Di tengah perdebatan dan diskusi tentang peran kecerdasan buatan (AI) dalam dunia kerja, para pemimpin ekonomi mengungkapkan pandangan mereka di Forum Ekonomi Dunia di Davos, Swiss, akhir Januari lalu. Dalam pembicaraan yang dipandu oleh Brian Sozzi, Editor Eksekutif Spada News, beberapa tokoh penting membagikan pandangan mereka mengenai bagaimana AI akan membentuk masa depan tenaga kerja.

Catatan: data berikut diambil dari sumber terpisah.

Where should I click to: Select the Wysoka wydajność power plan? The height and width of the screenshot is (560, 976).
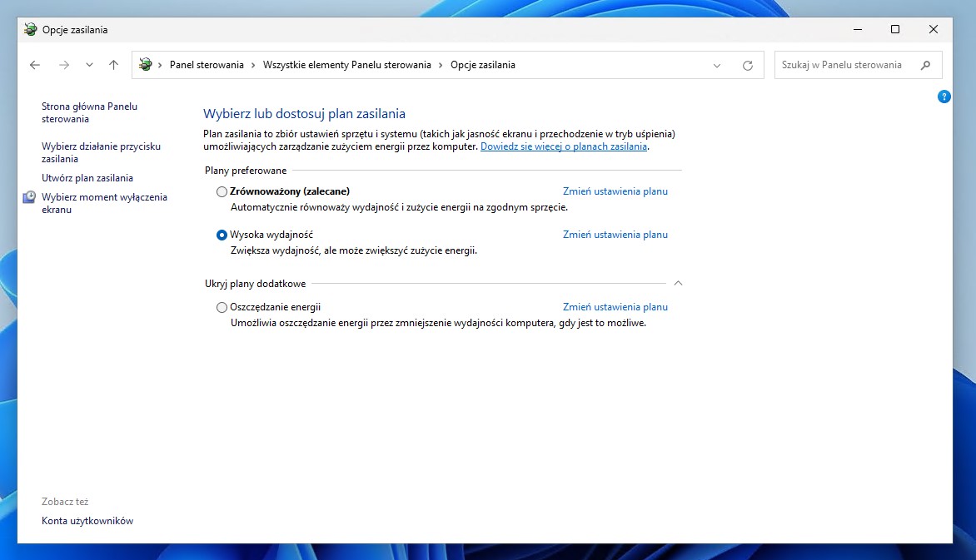point(222,235)
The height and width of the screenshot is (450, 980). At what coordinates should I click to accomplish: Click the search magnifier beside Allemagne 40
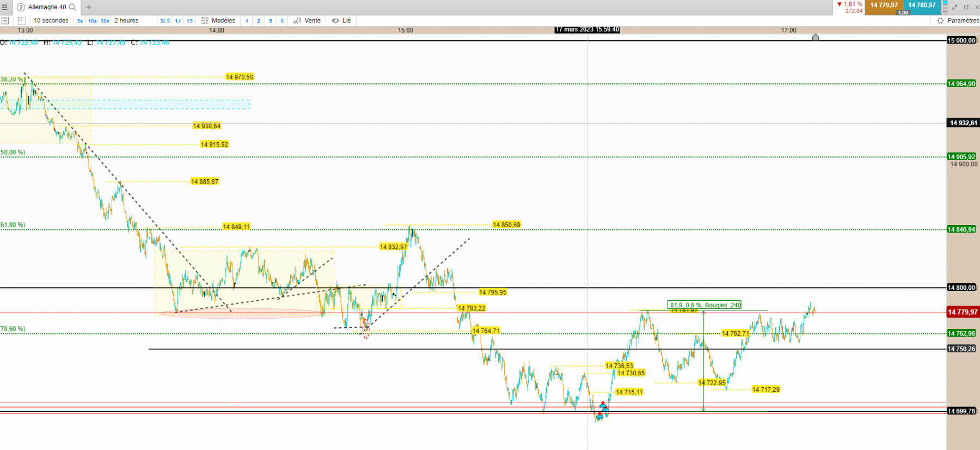[72, 7]
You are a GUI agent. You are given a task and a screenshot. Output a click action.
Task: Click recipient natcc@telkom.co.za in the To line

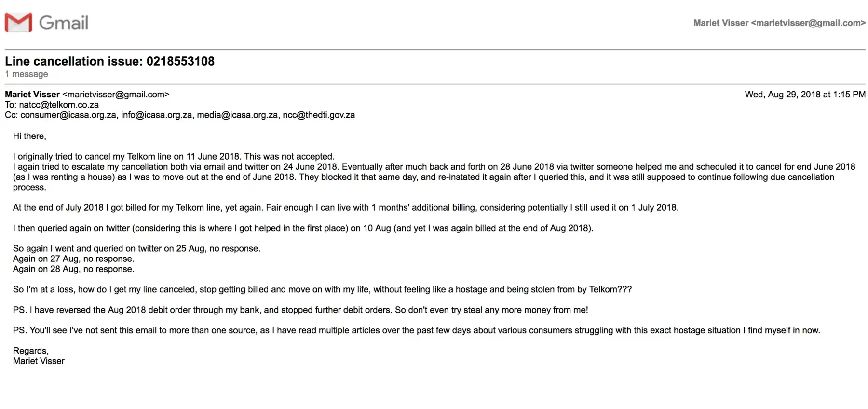[59, 105]
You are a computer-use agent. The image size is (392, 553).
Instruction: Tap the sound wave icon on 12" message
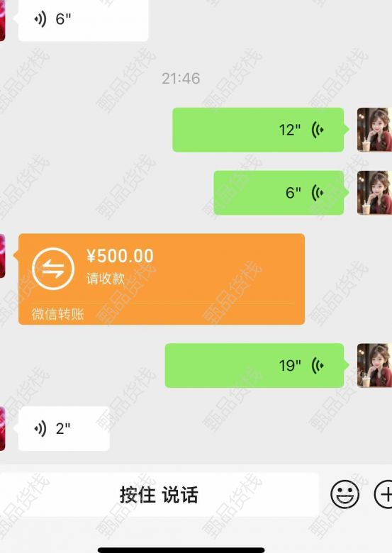click(318, 130)
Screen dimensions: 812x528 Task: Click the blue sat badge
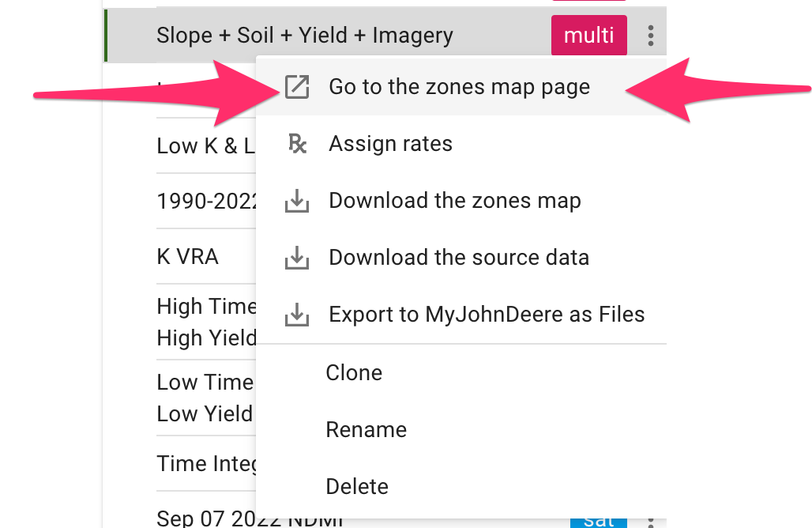[598, 522]
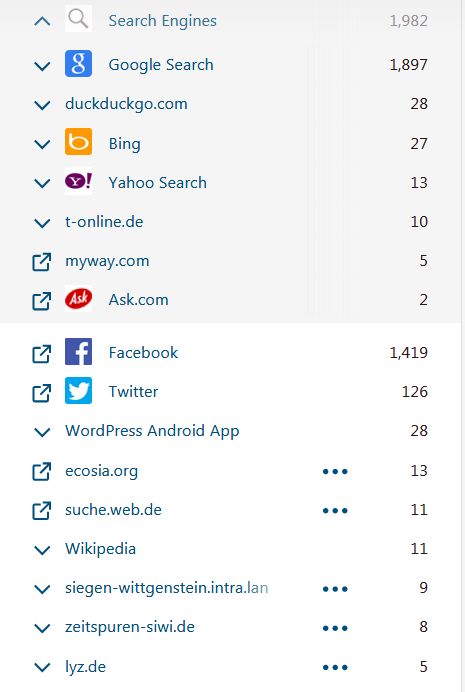Click the red Ask.com icon
Viewport: 465px width, 692px height.
(79, 298)
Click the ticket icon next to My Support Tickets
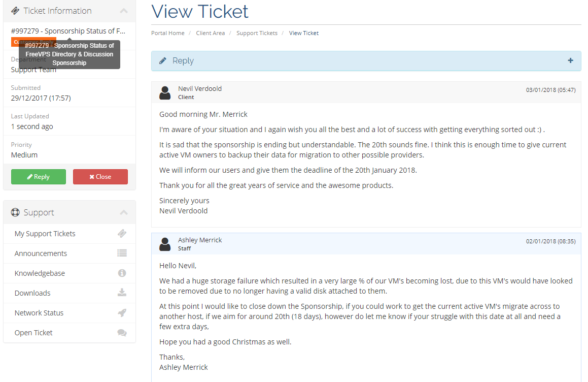The image size is (588, 382). (122, 234)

Kecerdasan buatan telah diakui oleh sebagian besar bisnis sebagai alat yang berpotensi meningkatkan produktivitas. Menurut laporan Forbes, 64% perusahaan menganggap bahwa AI dapat meningkatkan efisiensi, meskipun kekhawatiran muncul di kalangan pekerja terkait pengurangan lapangan kerja akibat adopsi teknologi ini. Berikut adalah pandangan para pemimpin mengenai peran AI di tempat kerja:
Ted Pick, CEO Morgan Stanley: Pick menilai AI sebagai alat yang efisien untuk mengerjakan tugas-tugas rutin, seperti mencatat. Ia berpendapat, meskipun AI dapat mengurangi beban kerja, esensi hubungan manusia tetap tak tergantikan. “AI memang penting, tetapi kita masih memerlukan keteraturan manusia dalam bisnis,” ujarnya. Pick menekankan bahwa banyak aspek dari bisnisnya bergantung pada hubungan yang terjalin dengan klien, yang tidak dapat digantikan oleh mesin.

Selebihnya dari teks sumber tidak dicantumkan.